As for the SSNs you mention, remember that the 688s are a late 1960s/early 1970s design, with SSN-688 Los Angeles commissioned in 1976 and SSN-773 Cheyenne commissioned in 1996. Nominally speaking the subs have a ~33-year design life on the hull and reactor; the 31 Flight I subs (SSN-688 through SSN-718) entered service between 1976 and 1985 and required a midlife reactor core replacement. Unfortunately for some of those boats, their planned refuelings fell during the 1990s "peace dividend," so some of them simply had their refuelings cancelled and were sent to recycling after just 15-20 years while others went up to 40 years. This is why USS San Francisco (SSN-711) wasn't scrapped after her seamount collision; she had her core replaced just three years earlier and it was less expensive to graft on the bow from USS Honolulu (SSN-718) than refuel Honolulu, despite the latter being four years younger. Aside from the two hulls that were decommissioned and converted to Moored Training Ships (La Jolla and San Francisco), those are all gone now.

The seven Flight II boats came in between 1985 and 1989; they added 12 VLS tubes forward of the sail (theoretically it would have been possible to backfit those onto the Flight I subs, but that was never really considered after the Cold War) and a higher-output reactor core (which was refitted to the Flight I boats that got refueled, hence their longer careers). Those boats are on the way out; the last two are USS Helena (SSN-725) and USS Newport News (SSN-750; the planned and cancelled Ohio-class hulls took the 726-749 numbers), slated to leave in 2025 and 2026 respectively. With the new cores and VLS tubes they were all kept around for > 34 years.

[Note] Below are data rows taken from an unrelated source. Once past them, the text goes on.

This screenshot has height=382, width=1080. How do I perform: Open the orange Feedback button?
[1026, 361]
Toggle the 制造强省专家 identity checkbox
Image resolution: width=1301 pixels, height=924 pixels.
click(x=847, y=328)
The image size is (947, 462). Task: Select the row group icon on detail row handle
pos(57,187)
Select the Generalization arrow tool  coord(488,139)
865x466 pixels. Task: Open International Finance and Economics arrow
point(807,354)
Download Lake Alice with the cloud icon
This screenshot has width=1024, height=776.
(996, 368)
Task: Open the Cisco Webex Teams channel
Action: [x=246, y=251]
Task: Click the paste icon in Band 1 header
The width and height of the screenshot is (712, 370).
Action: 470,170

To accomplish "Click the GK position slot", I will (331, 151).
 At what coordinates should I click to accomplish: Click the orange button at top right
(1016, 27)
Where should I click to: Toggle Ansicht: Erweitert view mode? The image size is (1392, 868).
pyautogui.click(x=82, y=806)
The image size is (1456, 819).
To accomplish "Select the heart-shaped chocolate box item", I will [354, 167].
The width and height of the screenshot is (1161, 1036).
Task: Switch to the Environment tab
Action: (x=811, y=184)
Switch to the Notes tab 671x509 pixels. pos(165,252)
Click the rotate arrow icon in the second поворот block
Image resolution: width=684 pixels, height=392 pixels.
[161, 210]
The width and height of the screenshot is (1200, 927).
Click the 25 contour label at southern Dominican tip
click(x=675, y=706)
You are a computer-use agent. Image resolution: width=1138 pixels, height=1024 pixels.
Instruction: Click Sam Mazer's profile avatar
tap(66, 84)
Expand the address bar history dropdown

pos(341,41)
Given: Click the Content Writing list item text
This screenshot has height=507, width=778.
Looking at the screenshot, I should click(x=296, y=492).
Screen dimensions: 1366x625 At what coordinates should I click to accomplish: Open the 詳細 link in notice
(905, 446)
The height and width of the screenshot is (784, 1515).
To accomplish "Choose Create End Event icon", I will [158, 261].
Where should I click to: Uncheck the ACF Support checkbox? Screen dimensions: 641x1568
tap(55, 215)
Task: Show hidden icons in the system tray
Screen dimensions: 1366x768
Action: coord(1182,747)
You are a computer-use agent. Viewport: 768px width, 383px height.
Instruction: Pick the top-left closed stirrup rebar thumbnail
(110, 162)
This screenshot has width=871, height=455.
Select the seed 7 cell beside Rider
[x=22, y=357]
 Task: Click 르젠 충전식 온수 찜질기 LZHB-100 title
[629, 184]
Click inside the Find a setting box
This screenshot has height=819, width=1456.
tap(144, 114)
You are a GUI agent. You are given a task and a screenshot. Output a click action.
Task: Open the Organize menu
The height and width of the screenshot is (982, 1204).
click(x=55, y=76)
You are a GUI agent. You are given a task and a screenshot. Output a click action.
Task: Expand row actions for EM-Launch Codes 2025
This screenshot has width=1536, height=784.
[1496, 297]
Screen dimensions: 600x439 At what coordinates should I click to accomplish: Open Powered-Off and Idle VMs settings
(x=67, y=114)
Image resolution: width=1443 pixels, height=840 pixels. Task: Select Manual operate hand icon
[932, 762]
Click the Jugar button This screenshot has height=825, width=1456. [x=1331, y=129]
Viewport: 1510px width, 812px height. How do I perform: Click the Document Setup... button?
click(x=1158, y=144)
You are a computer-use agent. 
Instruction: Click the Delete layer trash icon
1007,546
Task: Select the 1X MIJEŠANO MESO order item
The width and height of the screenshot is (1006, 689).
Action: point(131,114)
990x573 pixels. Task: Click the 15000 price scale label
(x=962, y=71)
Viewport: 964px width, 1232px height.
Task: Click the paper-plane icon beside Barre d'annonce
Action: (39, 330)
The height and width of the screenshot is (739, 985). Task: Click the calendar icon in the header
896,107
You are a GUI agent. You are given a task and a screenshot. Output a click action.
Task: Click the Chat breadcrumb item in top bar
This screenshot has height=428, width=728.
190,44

After that you have 23 of what are known as the Flight III/Improved 688/688i boats (which moved the dive planes to the hull and added quieting, sensor, and under-ice operations advancements) that entered service between 1988 and 1996. Some of the earliest hulls like USS San Juan (SSN-751), USS Pasadena (SSN-752), USS Topeka (SSN-754), USS Scranton (SSN-756), and USS Alexandria (SSN-757) are also scheduled to go in 2024-2026. USS Alexandria entered service in 1991; by the time she goes out she'll be 35 years old. Time marches on. I haven't seen anything about USS Colombia (SSN-771) being slated for retirement; as there is a small chance she may still be in commission in 2031 (she entered the fleet in 1995, so that would make her 36 years old) the lead ship of the Colombia-class SSBNs was recently renamed USS District of Colombia (SSBN-826) to avoid the prospect of having two commissioned warships with the same name (there's actually a federal law that forbids that, hence why we can't have a new USS Constitution while the 1797 original is still a commissioned USN vessel).

USS Boise might well wind up being the last of the 688s; since she commissioned in 1992 and sat idle from 2017-2023 she might theoretically leave service in the mid-late 2030s. That's why the RAN will not be getting any 688s under AUKUS; by the time they're ready to start operating nuclear subs only a handful of 688s will be left running on borrowed time.
 
I haven't seen anything about USS Colombia (SSN-771) being slated for retirement;
The Drive had an article about the Boise, Columbia, and Helena on the wall after the navy was facing being "sequestered". I'm kind of put out that D.C. gets a sub named for them. It's kind of against tradition to name a vessel after the capital. Columbia is the patron godess of America which is why it is prevalent in ship naming but not for our capital city.
 
The Drive had an article about the Boise, Columbia, and Helena on the wall after the navy was facing being "sequestered". I'm kind of put out that D.C. gets a sub named for them. It's kind of against tradition to name a vessel after the capital. Columbia is the patron godess of America which is why it is prevalent in ship naming but not for our capital city.

USS Columbia may refer to:
 
USS Columbia may refer to:
USS District of Columbia. That's the hang up.